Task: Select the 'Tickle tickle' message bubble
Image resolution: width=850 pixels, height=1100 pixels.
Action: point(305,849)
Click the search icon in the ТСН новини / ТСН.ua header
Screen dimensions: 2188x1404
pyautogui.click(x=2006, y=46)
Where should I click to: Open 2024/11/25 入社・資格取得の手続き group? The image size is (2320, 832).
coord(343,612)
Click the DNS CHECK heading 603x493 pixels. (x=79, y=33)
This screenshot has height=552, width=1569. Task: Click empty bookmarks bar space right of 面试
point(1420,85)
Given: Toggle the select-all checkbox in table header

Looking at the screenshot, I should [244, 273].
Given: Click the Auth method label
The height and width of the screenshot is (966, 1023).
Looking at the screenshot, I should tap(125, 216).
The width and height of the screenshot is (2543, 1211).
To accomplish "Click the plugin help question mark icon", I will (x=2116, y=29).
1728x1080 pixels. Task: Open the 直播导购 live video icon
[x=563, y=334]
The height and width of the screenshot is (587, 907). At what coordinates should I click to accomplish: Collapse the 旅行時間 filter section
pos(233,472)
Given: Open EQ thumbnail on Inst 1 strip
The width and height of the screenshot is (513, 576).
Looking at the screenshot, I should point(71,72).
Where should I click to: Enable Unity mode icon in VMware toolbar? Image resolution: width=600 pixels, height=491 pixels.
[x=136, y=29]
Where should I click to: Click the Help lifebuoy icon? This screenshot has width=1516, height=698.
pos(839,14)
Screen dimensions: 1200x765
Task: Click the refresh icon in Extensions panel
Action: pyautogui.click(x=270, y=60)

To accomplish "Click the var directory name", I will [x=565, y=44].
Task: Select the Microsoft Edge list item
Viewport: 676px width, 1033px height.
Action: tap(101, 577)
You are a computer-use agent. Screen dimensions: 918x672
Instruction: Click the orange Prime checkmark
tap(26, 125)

+++++

◆ WORK TASK
From the first record to the last, copy everything exactly.

◆ ANSWER TO THE EXERCISE
Task: Select the 'Tickle tickle' message bubble
Image resolution: width=850 pixels, height=1100 pixels.
Action: point(305,849)
Click the search icon in the ТСН новини / ТСН.ua header
Screen dimensions: 2188x1404
pyautogui.click(x=2006, y=46)
Where should I click to: Open 2024/11/25 入社・資格取得の手続き group? The image size is (2320, 832).
coord(343,612)
Click the DNS CHECK heading 603x493 pixels. (x=79, y=33)
This screenshot has height=552, width=1569. Task: Click empty bookmarks bar space right of 面试
point(1420,85)
Given: Toggle the select-all checkbox in table header

Looking at the screenshot, I should [244, 273].
Given: Click the Auth method label
The height and width of the screenshot is (966, 1023).
Looking at the screenshot, I should tap(125, 216).
The width and height of the screenshot is (2543, 1211).
To accomplish "Click the plugin help question mark icon", I will (x=2116, y=29).
1728x1080 pixels. Task: Open the 直播导购 live video icon
[x=563, y=334]
The height and width of the screenshot is (587, 907). At what coordinates should I click to accomplish: Collapse the 旅行時間 filter section
pos(233,472)
Given: Open EQ thumbnail on Inst 1 strip
The width and height of the screenshot is (513, 576).
Looking at the screenshot, I should point(71,72).
Where should I click to: Enable Unity mode icon in VMware toolbar? Image resolution: width=600 pixels, height=491 pixels.
[x=136, y=29]
Where should I click to: Click the Help lifebuoy icon? This screenshot has width=1516, height=698.
pos(839,14)
Screen dimensions: 1200x765
Task: Click the refresh icon in Extensions panel
Action: pyautogui.click(x=270, y=60)

To accomplish "Click the var directory name", I will [x=565, y=44].
Task: Select the Microsoft Edge list item
Viewport: 676px width, 1033px height.
Action: tap(101, 577)
You are a computer-use agent. Screen dimensions: 918x672
Instruction: Click the orange Prime checkmark
tap(26, 125)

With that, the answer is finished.